I awoke early and checked my e-mail then set up a small office on a desk that I would use the entire time I was there. I also unpacked the boards that I made and sent on ahead. 20 beautiful double primed portrait linen boards, with a light ocher ground. I had various sizes including several of my favorite 12 x 24s. Scott was up and about ten minutes later we were out the door on our way to Hilo for some painting.

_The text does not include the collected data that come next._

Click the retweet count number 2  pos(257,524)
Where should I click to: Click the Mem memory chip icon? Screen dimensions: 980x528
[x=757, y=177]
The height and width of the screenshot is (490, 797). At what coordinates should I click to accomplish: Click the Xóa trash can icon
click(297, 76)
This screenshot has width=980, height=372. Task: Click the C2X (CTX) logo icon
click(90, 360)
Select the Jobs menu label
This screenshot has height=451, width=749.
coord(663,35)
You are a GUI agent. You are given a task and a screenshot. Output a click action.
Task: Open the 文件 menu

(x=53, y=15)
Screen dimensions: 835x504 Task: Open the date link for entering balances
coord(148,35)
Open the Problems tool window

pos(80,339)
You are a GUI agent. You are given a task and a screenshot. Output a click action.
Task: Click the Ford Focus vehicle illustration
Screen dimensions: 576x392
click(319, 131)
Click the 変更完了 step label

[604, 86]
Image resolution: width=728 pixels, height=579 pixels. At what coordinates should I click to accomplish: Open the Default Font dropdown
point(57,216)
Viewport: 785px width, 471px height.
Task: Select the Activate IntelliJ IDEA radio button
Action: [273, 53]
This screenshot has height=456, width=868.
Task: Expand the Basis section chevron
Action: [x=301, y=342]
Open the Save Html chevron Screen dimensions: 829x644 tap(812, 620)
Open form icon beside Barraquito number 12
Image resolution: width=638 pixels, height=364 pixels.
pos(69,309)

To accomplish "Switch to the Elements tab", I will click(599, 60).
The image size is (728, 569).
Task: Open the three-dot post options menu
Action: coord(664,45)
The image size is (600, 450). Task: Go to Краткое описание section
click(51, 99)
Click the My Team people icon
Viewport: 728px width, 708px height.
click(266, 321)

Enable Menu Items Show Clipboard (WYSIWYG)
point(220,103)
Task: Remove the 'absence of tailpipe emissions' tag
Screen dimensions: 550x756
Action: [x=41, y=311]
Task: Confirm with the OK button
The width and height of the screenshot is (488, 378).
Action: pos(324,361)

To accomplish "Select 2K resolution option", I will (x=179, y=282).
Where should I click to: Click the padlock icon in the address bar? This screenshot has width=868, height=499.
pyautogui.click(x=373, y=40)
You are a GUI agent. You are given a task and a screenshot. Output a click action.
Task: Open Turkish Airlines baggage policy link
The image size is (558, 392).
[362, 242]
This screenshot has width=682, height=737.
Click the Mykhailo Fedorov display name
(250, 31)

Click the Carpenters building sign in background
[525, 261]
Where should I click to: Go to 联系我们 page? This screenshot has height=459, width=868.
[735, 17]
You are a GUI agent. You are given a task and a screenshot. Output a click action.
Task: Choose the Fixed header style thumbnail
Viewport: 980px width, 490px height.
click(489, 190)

Driving east we crossed through downtown Wiamea and stopped at Starbucks for our morning coffee ration. We headed east toward the Saddle Road that crosses over Muna Kea to Hilo. It was about 6:30 and a 40-mile trip. Scott took me this scenic route to show me the areas unique geography. It was unearthly and as we neared the upper slopes trees gave way to open areas and large lava-covered expanses with interesting “islands” of trees nestled in. Rising on one side near the summit the climate was noticeably cooler. Some wildlife—goats, grouse, I even saw a ring-necked pheasant. In general, I did not see many birds other than small sparrows—no hawks or eagles while on the island and I never saw a seagull the entire time. As we crossed over to the other side the humidity took a big jump and the plants changed quickly. More palms of course, also but also huge 100 + foot Eucalyptus trees are grown in groves and harvested for lumber. As we got closer in to the city I couldn’t help noticing the shift in the demographics with a larger population of Japanese, Chinese and Philippine. My brother took us to a small area right near the bay that was dominated by a grove of banyan trees. They look like multiple thin trees that grow together to form one large massive tree with a huge lacy canopy—so exotic! Here too is Suisan’s Fish Market, a landmark, right on the bay with a small marina on one side. It has a wide oriental style roof painted red. Although I was never there at 6 AM the local fisherman sell there catch here every morning to Suisan Corp. and they export it worldwide.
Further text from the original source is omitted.